WHAT YOU HAVE TO DO:
Please put the stretch from the start of the data through the line that contains "rank-header: $400,000 Wiceprezes", both ends included, into a numbered list, leaving out blank lines. Don't include the pictures in your answer.

--------

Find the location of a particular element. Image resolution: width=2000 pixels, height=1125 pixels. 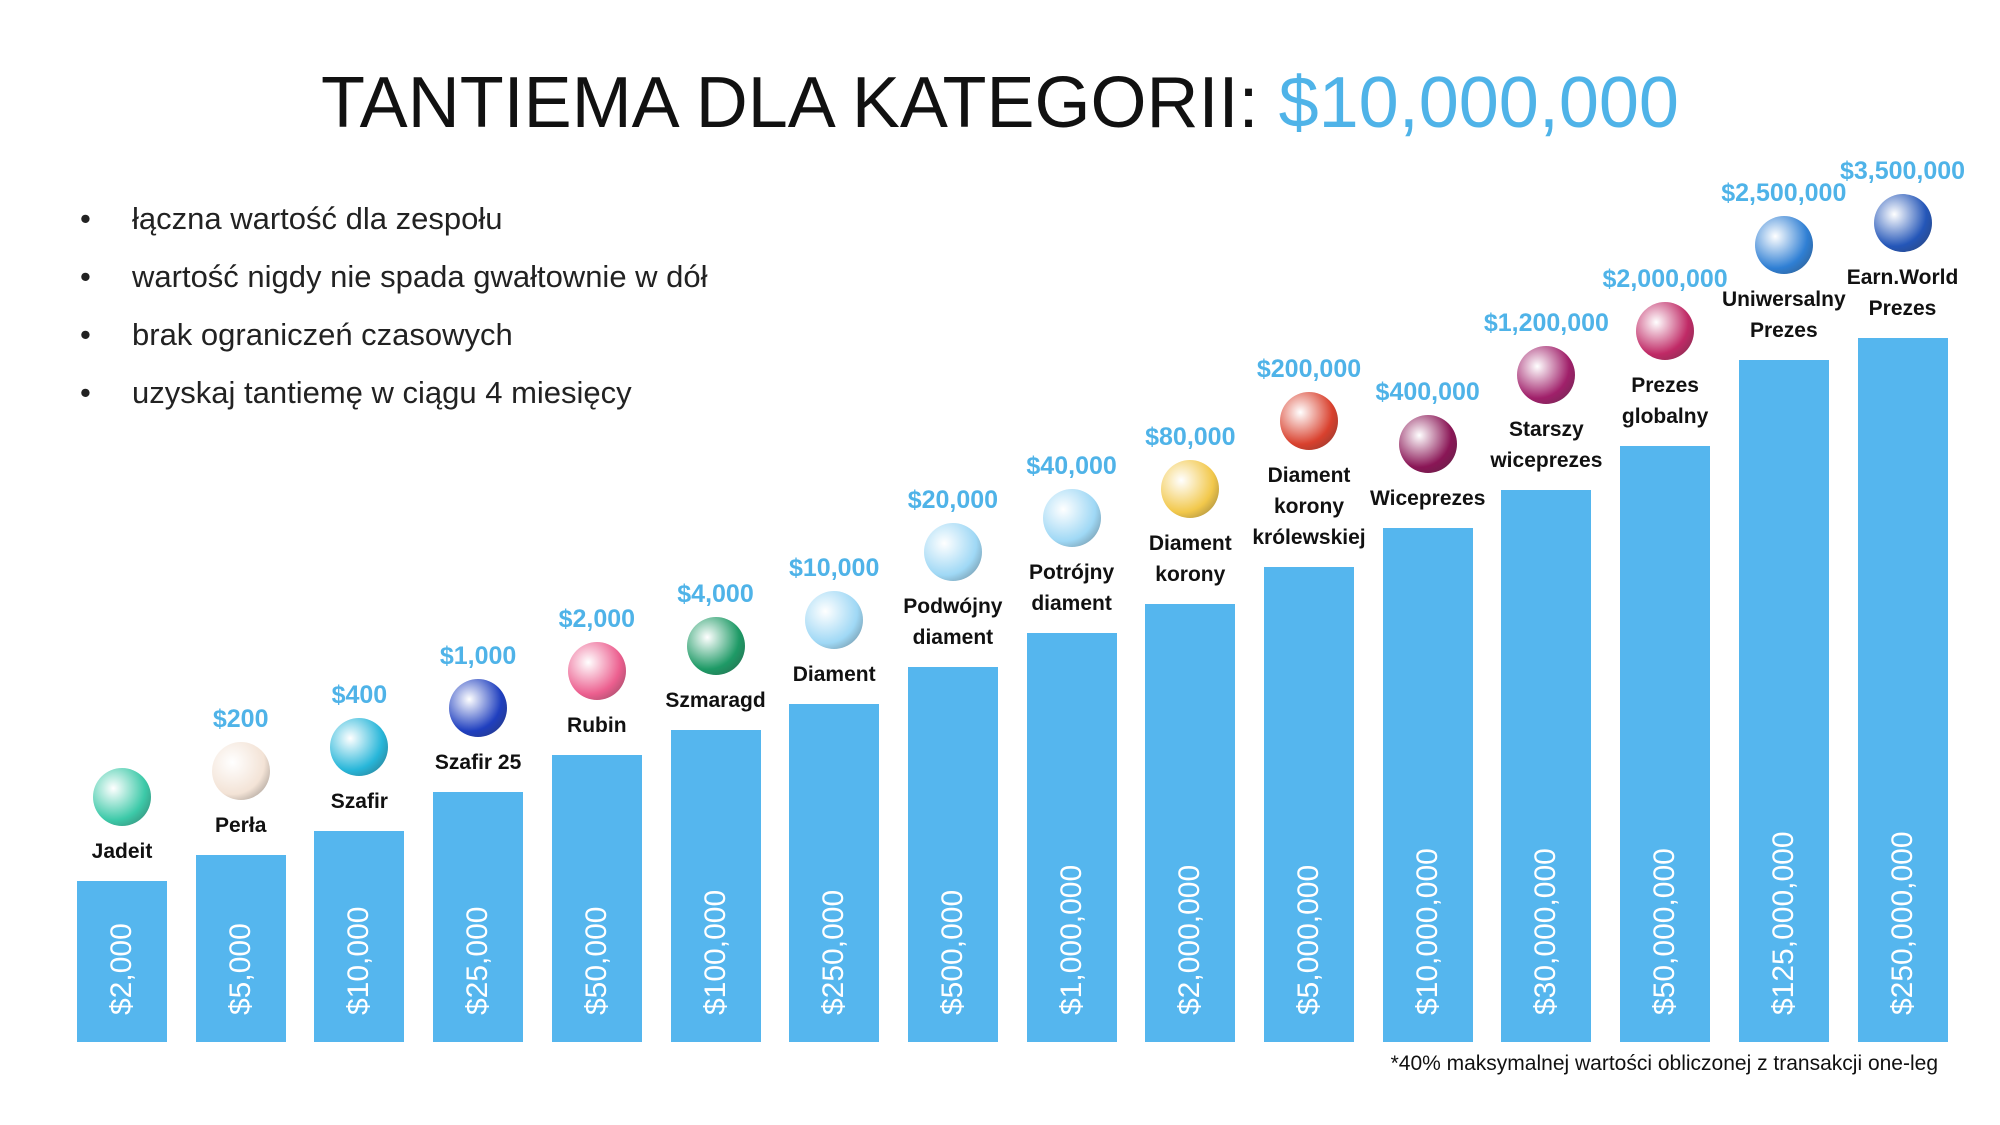

rank-header: $400,000 Wiceprezes is located at coordinates (1428, 446).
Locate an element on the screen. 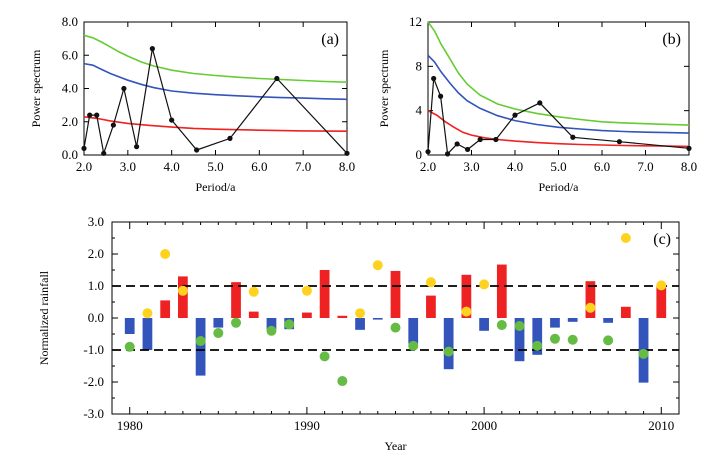 The height and width of the screenshot is (458, 720). y-tick-label: -2.0 is located at coordinates (94, 382).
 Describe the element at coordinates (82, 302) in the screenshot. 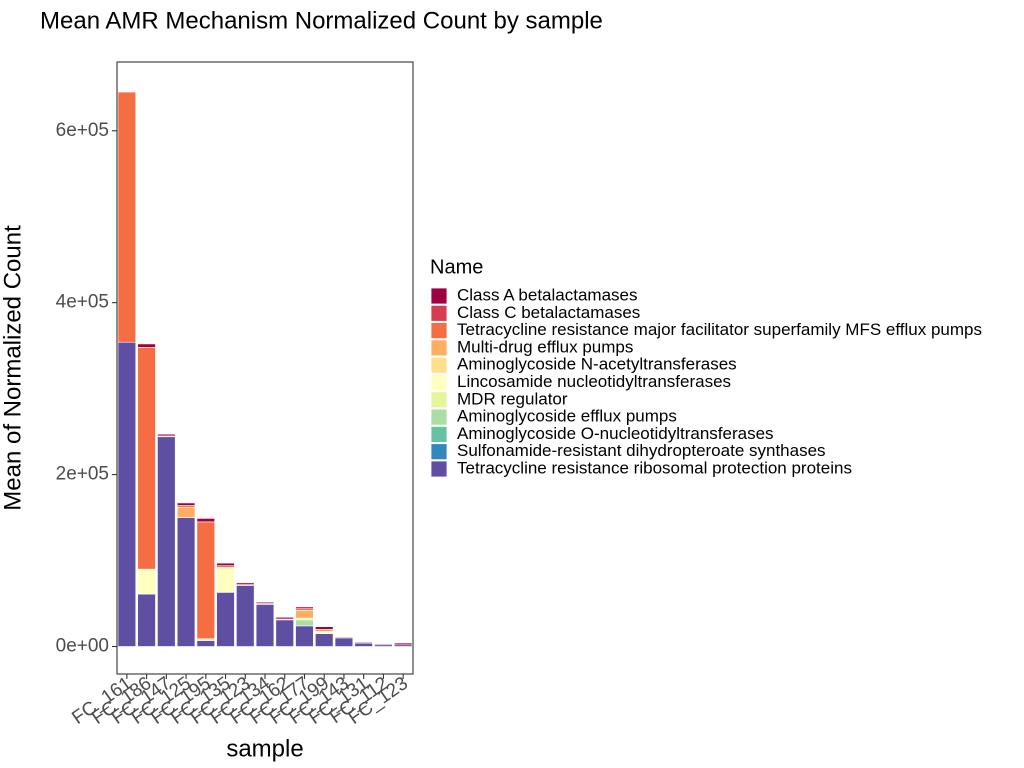

I see `y-tick-label: 4e+05` at that location.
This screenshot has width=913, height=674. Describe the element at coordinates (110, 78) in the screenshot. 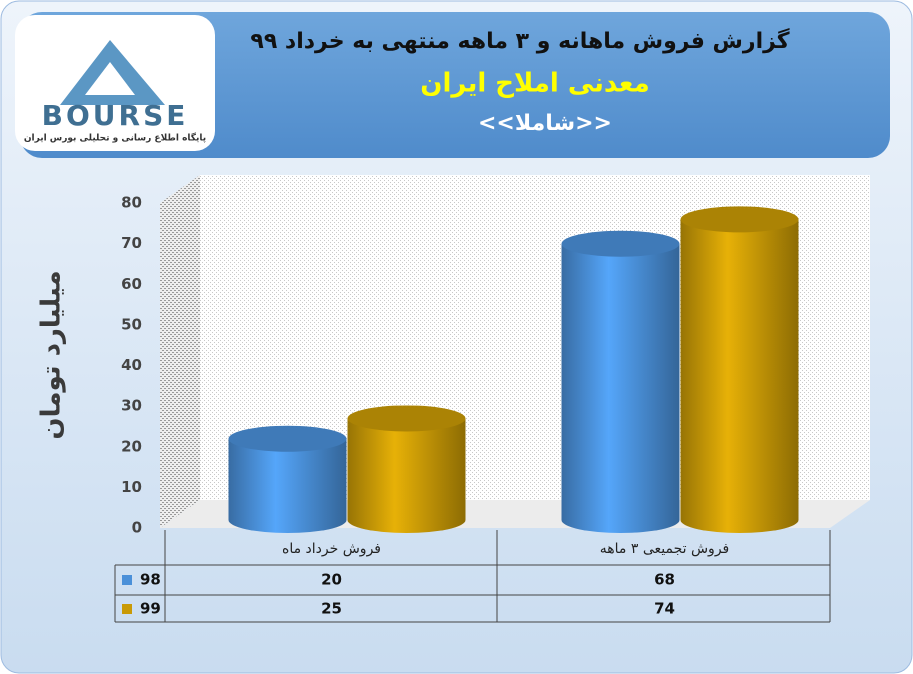

I see `logo-mark` at that location.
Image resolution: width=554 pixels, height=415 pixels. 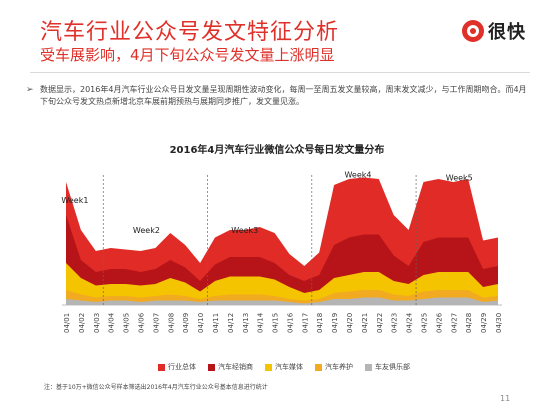 What do you see at coordinates (186, 323) in the screenshot?
I see `x-tick-label: 04/09` at bounding box center [186, 323].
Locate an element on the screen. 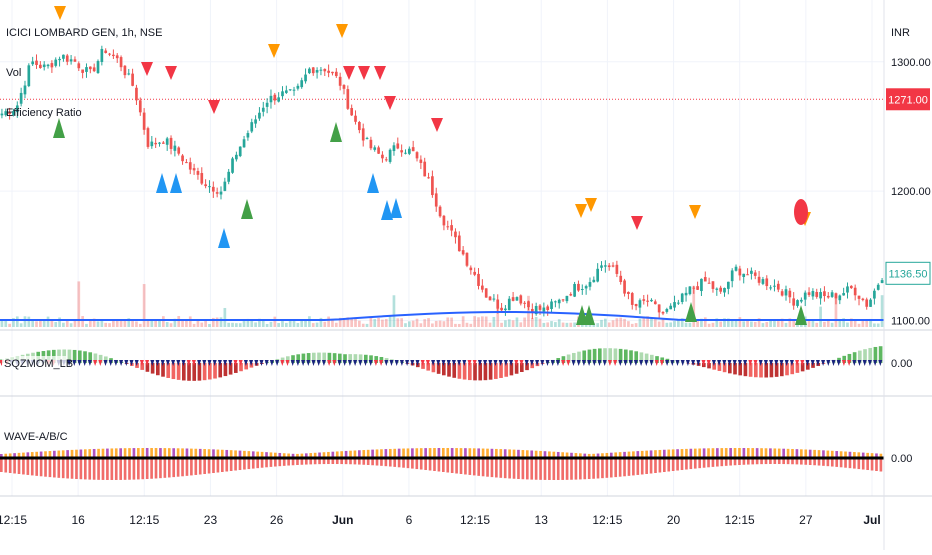 The image size is (932, 555). x-tick-label: 12:15 is located at coordinates (14, 520).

--------

RESULT FOR THIS EXERCISE:
1. Find the location of a particular element. Image resolution: width=2000 pixels, height=1125 pixels. 
2. rank-header: $400,000 Wiceprezes is located at coordinates (1428, 446).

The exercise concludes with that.